Last month, I drew a new picture every day as part of Inktober, responding to daily word prompts.

In response to the word Ash, I drew a response to Brexit:

In response to the word Mindless, I drew a self-portait of sorts:

And in response to Frozen, I drew a heart.

I'm not an artist by any means, and each of these sketches took no more than 40 minutes, but I'm proud of my work - even if, on reflection, it's a little dark. It's not what anyone on the internet really expects from me, I don't think, but there's a side of me that is delighted to have spent the time every day to do this work. Specifically, the side of me that used to wake up early to draw comics every day before school. That version of Ben has been starved of oxygen in favor of the productivity bias of modern life. Spending a little time on definitively unproductive, expressionate work was like giving my creative side CPR.

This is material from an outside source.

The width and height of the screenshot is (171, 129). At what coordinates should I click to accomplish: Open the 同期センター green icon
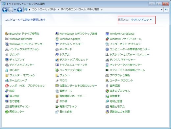tap(7, 112)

Inktober is over now, because, well, it's not October. So I've shifted to NaNoWriMo - National Novel Writing Month, wherein you try to write a 50,000 word novel during the month of November. You can keep track of how I'm doing on my NaNoWriMo profile.

Spoiler alert: this isn't my first NaNoWriMo. But I haven't actually succeeded to write a 50,000 word story since 2012. That time round, I actually built my own web-based system to let me write on any machine, that also shared it publicly as soon as I hit "save". Ever since then, I've been using some combination of Word, Google Docs, or even flat text files in a git repository (hey, I'm still a developer).

This time round I've been using Novlr, and I love it. I've mostly been writing on my home laptop, but it's exactly the right level of distraction-free writing environment + organization + statistics. It backs up to both Google Drive and Dropbox, although I was pretty disappointed to discover that those backups are in PDF format, making it unnecessarily hard to do anything with my exported novel. Still, it exports in ODT and DOCX formats, even if it's a mystery to me why the backups don't default to those. And the environment is so well-designed that I'm feeling on top of my work.

Should I share my novel publicly as I go? I'm not sure. But the hour to ninety minutes I spend working on it every day feels gloriously like the kind of me time I haven't always been able to pull together this year.

My only question is, what will be my creative project next month? Any ideas?